A group of armed anti-government fighters in Syria

Police make Syria plea to UK Muslim women

On last night's Sky Press Preview.
Anna Botting: "But won't some of them have gone to fight Assad?"
Stig Abell: "Yes, but there are some bad moral choices on both sides of the civil war in Syria."
He's the managing editor of the Sun. The organ through which Rupert Murdoch has influenced British politics for three decades. If there are any Western-backed rebels in Syria, it isn't from that part of the ruling class, that is happy to spread the lie that those fighting oppression are like the torturers.
As with the David Wearing piece in the Guardian* recently, in isolation, telling young men not to go to fight in Syria is not a bad thing. By and large , they do as much harm as good, and if they end up with an Islamic group fighting against the revolution rather than Assad, they are not helping at all. But much of the media narrative is designed to discredit the cause of overthrowing Assad. Referring to all those going to fight as jihadists. Claiming that there would be a problem of them being 'radicalised' and coming back to Britain to blow themselves up. One newsreader made the obvious point about this latter claim, "won't they have been radicalised before they go?" There was a woman from the Charity Commission on saying that there is no need to go to Syria, because they could donate money instead, and said in a confused manner that 87% of aid was getting through to people who need it. The truth is that aid is not getting through, because Assad is allowed by fear of Western intervention to pursue a policy of starving and brutalising civilians in Syria, that the only way there is going to be peace and a return of refugees is when the rebels get sufficient weaponry to defend civilians against the depredations of the régime, at which point it will have a short life expectancy, as its strategy will have failed.
*[http://www.theguardian.com/…/british-jihadists-playing-into…]

Tuesday 22 April 2014

We cannot still ignore the perils of intervention

Image result for We cannot still ignore the perils of intervention


"In Syria for instance, the US and its allies have been claiming for three years that the real representatives of the Syrian people are discredited but well-financed exiles who dare not visit either government or rebel-held areas."
I was expecting to want to explain again how we should unpack the word 'intervention', as it is being used by the enemies of the Syrian revolution to make the token threat of airstrikes or the provision of weapons to the Free Syrian Army elide into a rerun of the Iraq invasion, but this prompts me to go: just fuck off.

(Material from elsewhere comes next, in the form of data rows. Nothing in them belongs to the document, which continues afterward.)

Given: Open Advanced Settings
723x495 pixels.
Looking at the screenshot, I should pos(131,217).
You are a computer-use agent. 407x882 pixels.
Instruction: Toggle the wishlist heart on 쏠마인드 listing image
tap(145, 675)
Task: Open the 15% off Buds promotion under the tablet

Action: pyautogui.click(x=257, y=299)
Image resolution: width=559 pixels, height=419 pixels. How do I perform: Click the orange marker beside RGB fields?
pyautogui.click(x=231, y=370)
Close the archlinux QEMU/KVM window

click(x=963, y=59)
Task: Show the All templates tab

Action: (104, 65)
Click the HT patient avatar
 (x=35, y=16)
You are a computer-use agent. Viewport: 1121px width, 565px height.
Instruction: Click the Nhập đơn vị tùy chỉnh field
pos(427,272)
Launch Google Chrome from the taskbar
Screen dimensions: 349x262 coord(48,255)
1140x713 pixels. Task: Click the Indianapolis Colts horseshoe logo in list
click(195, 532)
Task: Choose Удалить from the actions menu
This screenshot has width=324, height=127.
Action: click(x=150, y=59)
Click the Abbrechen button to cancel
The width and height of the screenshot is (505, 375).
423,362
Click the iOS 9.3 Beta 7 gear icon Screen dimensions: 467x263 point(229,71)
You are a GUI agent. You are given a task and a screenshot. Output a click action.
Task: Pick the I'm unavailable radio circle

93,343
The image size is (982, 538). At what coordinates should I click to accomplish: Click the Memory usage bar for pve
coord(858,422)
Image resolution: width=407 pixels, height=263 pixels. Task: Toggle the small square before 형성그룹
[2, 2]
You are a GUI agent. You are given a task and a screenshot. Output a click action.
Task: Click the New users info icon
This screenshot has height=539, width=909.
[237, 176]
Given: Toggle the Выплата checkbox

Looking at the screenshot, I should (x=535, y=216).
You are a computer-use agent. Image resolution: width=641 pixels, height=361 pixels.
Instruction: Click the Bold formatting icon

The Syrian opposition leadership suffers from many of the problems of those who don't actually have the power on the ground, but the idea that they are out of touch while Assad has the support of the Syrian people is an insult to those he is bombing.*
Nader Atassi suggested that Assad's re-election slogan should be, Because Syria Won't Barrel Bomb Itself.
Quickly flicking back to Cockburn's piece, I see this, and snigger at his friends on the Left, or what used to be one,
"By accepting as legitimate a government in Kiev installed by direct action, the US and EU irresponsibly destabilised a tract of Europe."